▼

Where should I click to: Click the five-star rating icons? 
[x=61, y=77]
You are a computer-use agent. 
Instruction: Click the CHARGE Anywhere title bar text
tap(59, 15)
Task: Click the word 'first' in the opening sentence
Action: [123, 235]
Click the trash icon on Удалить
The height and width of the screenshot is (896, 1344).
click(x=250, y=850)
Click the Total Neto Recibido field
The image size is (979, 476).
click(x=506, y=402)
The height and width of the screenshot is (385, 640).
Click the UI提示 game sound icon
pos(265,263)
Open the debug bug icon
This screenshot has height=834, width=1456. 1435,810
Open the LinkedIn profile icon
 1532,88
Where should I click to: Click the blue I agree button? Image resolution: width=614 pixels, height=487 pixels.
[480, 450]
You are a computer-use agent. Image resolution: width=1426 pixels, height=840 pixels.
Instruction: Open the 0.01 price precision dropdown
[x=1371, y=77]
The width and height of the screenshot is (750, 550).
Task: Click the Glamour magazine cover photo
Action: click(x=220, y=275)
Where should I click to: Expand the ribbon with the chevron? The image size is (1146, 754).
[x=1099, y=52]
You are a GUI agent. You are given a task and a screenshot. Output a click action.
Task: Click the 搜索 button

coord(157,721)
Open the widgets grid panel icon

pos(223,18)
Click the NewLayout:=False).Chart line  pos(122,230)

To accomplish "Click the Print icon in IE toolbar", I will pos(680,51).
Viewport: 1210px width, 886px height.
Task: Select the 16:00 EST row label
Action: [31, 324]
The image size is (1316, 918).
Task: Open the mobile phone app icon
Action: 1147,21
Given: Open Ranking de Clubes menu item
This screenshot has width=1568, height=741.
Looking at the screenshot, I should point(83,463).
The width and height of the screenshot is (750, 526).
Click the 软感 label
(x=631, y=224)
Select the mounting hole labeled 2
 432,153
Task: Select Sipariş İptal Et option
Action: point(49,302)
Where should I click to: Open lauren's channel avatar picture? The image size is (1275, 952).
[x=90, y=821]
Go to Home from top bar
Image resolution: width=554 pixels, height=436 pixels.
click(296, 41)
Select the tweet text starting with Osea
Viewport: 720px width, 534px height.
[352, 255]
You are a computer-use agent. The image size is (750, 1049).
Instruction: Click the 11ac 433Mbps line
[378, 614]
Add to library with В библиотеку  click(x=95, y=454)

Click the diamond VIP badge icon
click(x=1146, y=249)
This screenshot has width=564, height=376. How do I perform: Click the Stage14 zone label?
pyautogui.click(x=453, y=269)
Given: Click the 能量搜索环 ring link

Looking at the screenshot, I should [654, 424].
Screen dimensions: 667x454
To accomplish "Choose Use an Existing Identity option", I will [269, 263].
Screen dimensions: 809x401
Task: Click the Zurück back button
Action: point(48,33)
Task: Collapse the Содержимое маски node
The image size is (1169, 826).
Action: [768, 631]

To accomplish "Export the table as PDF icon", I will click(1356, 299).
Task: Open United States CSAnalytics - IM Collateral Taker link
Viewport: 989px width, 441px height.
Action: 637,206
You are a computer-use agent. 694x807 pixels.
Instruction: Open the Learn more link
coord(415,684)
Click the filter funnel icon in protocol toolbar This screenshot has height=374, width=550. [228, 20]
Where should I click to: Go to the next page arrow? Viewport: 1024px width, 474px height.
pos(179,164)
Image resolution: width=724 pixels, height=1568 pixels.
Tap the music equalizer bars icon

▲

Restate the records above verbatim up to and including the line containing "You are a computer-use agent. Image".

▶ [Response to the task]
Where should I click to: Click the five-star rating icons? 
[x=61, y=77]
You are a computer-use agent. 
Instruction: Click the CHARGE Anywhere title bar text
tap(59, 15)
Task: Click the word 'first' in the opening sentence
Action: [123, 235]
Click the trash icon on Удалить
The height and width of the screenshot is (896, 1344).
click(x=250, y=850)
Click the Total Neto Recibido field
The image size is (979, 476).
click(x=506, y=402)
The height and width of the screenshot is (385, 640).
Click the UI提示 game sound icon
pos(265,263)
Open the debug bug icon
This screenshot has height=834, width=1456. 1435,810
Open the LinkedIn profile icon
 1532,88
Where should I click to: Click the blue I agree button? Image resolution: width=614 pixels, height=487 pixels.
[480, 450]
You are a computer-use agent. Image resolution: width=1426 pixels, height=840 pixels.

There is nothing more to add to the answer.